StartKleen’s red card/yellow card program is a coaching-based safety system modeled after soccer’s penalty system. A yellow card triggers a two-minute coaching conversation about an unsafe behavior. A red card removes the employee from the floor for a 15-minute conversation about a high-risk behavior that could cause serious injury. Every card is logged in an app and reviewed by the Safety Director to spot trends before someone gets hurt.

StartKleen launched the program in 2023 to increase reports of near misses. In the first six months of 2024, fewer than a dozen near misses had been written up across more than 1,000 employees working third shift in food-processing environments. But after the red card/yellow card system rolled out, near-miss reports jumped to roughly 300 in the first month, and serious injuries dropped over the following 12 months.
The red card/yellow card program is StartKleen’s frontline safety coaching system. Every manager carries a yellow card and a red card in their back pocket. When a manager observes an employee doing something unsafe, they physically pull the card, stop the work, and have a structured conversation. The card is then logged digitally so the safety team can track patterns across plants and people.
The program is intended as a coaching tool. The premise is borrowed from soccer: a yellow card is a warning paired with a quick correction, and a red card is reserved for the kind of behavior that could end in a catastrophic injury. Both are designed to get a manager and an employee to stop, talk, and document every time.
A yellow card is pulled when an employee is observed engaging in an unsafe act or behavior, something that’s against the rules but hasn’t yet resulted in injury. The point is to interrupt the behavior immediately and coach the employee in real time.


A red card is pulled when an employee is observed engaging in a highly unsafe act or behavior that could have catastrophic outcomes, the kind of action that could cause a serious injury or death if it continued. A manager can also escalate directly to a red card if the offense is severe enough; an employee doesn’t have to receive a yellow card first.
Every yellow and red card is entered into an app on the manager’s phone. The manager records the employee’s name and ID, the four answers, and submits it. StartKleen’s Safety Director receives a report from every card across every plant.
That visibility is the whole point. The Safety Director can see who is getting cards, which plants are generating them, and who the repeat offenders are. If a pattern starts to look dangerous, she can call the regional or area manager directly and have them visit the plant before the behavior turns into an injury.
StartKleen built the red card/yellow card system because near-miss reporting was sporadic. Across more than 1,000 employees working in hazardous environments, only 11 near misses were written up in the first six months of 2024, despite years of management pushing for them. OSHA data and decades of industrial safety research show a strong correlation between near-miss reporting and reduced serious injuries. If you don’t catch the close calls, you can’t prevent the real ones.

-------------------------

● Assigned task 1
Answer these questions from the source text:
(a) How long is the coaching conversation that a yellow card triggers?
(b) Who receives a report from every card across every plant?
(c) About how many near-miss reports were made in the first month after the system rolled out?
● Assigned task 2
Print the part of the source text starting with "A red card is pulled" and going on through "across every plant.".

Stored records

-------------------------

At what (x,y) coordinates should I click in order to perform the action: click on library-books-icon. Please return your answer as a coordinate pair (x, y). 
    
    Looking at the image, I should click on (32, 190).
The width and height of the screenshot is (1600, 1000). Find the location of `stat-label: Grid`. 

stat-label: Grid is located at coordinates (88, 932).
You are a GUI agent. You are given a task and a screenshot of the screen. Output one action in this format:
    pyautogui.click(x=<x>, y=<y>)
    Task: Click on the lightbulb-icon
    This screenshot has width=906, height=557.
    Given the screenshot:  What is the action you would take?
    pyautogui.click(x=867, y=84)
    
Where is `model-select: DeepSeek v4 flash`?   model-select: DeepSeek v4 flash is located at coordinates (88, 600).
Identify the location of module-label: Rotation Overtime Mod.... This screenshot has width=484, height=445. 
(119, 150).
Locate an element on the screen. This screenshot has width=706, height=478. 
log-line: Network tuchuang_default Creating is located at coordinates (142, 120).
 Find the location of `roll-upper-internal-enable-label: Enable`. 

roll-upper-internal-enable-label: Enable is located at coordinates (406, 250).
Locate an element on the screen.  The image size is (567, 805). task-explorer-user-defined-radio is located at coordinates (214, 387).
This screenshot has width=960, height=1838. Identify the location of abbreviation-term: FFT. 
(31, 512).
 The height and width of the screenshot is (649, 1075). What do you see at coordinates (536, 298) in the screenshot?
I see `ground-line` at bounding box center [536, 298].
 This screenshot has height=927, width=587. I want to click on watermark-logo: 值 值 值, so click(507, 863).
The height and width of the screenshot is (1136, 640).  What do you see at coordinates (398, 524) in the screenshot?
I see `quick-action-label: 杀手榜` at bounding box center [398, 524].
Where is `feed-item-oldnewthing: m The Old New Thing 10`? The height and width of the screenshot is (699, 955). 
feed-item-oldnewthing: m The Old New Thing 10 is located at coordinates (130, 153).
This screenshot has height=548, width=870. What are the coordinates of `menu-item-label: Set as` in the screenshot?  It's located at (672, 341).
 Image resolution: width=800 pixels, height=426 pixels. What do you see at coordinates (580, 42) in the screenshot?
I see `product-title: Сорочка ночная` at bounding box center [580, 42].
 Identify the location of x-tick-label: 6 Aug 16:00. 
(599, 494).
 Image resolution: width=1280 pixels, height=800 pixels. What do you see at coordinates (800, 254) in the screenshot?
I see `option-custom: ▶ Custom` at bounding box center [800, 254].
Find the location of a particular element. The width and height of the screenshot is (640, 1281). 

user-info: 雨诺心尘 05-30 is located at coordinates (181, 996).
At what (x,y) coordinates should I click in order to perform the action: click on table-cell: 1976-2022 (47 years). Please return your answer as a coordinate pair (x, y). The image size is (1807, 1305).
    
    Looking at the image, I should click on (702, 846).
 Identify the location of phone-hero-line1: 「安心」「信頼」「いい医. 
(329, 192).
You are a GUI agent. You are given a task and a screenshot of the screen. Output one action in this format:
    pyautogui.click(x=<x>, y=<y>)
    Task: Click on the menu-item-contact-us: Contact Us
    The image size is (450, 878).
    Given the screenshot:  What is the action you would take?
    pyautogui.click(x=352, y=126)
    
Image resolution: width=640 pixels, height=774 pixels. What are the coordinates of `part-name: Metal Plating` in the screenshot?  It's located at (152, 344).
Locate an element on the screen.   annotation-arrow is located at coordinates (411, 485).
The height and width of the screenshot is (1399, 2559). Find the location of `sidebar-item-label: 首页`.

-------------------------

● Written response 1
(a) Two minutes.
(b) StartKleen's Safety Director.
(c) Roughly 300.

● Written response 2
A red card is pulled when an employee is observed engaging in a highly unsafe act or behavior that could have catastrophic outcomes, the kind of action that could cause a serious injury or death if it continued. A manager can also escalate directly to a red card if the offense is severe enough; an employee doesn’t have to receive a yellow card first.
Every yellow and red card is entered into an app on the manager’s phone. The manager records the employee’s name and ID, the four answers, and submits it. StartKleen’s Safety Director receives a report from every card across every plant.